(Records for this task):

__________________________________________________

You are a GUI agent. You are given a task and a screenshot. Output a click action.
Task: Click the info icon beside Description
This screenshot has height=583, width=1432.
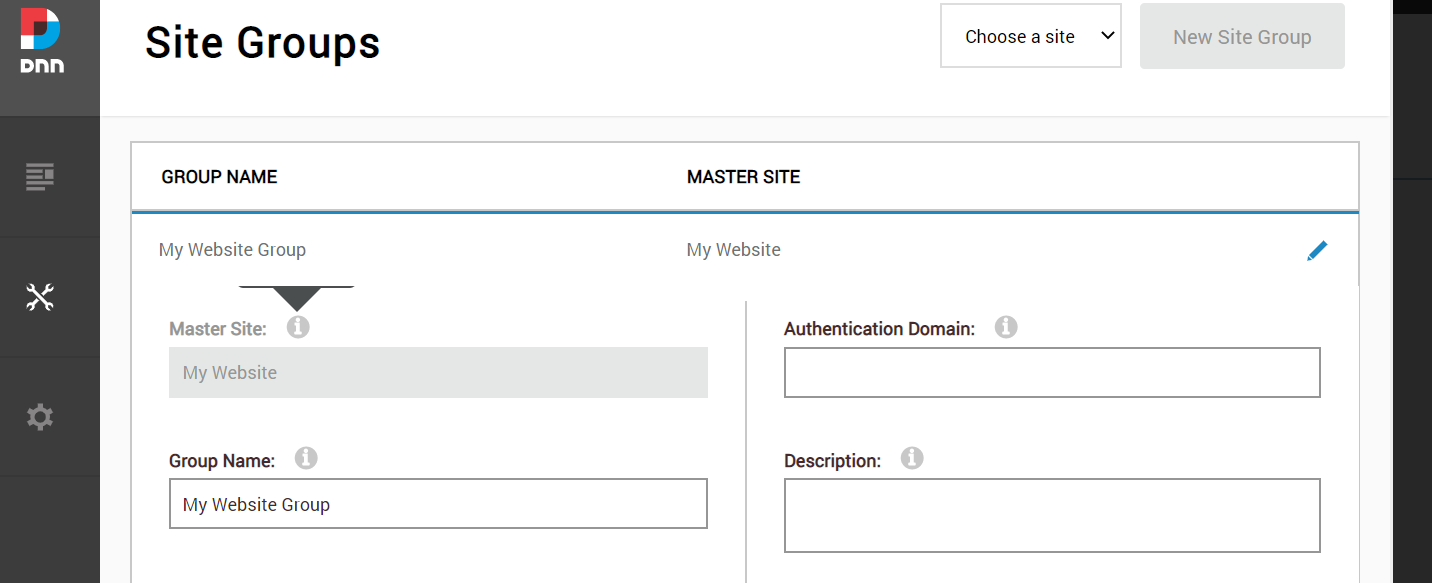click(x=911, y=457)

__________________________________________________

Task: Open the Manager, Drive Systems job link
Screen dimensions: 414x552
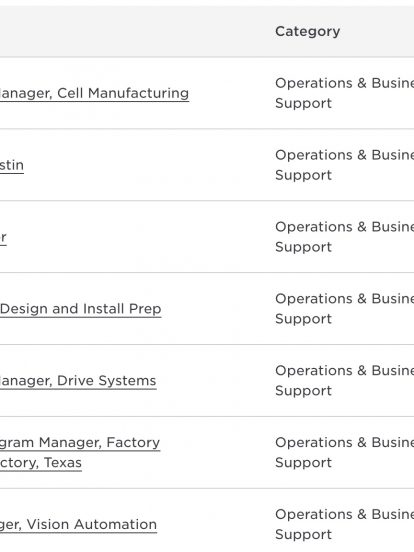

__________________________________________________

(What you need to do): Output the section that begins with the line containing "Task: Open the" and ends with the line containing "Screen dimensions: 414x552" as a Markdown table with the columns Row and Line, leaving out blank lines.

(Reply to the task):
| Row | Line |
|---|---|
| 1 | Task: Open the Manager, Drive Systems job link |
| 2 | Screen dimensions: 414x552 |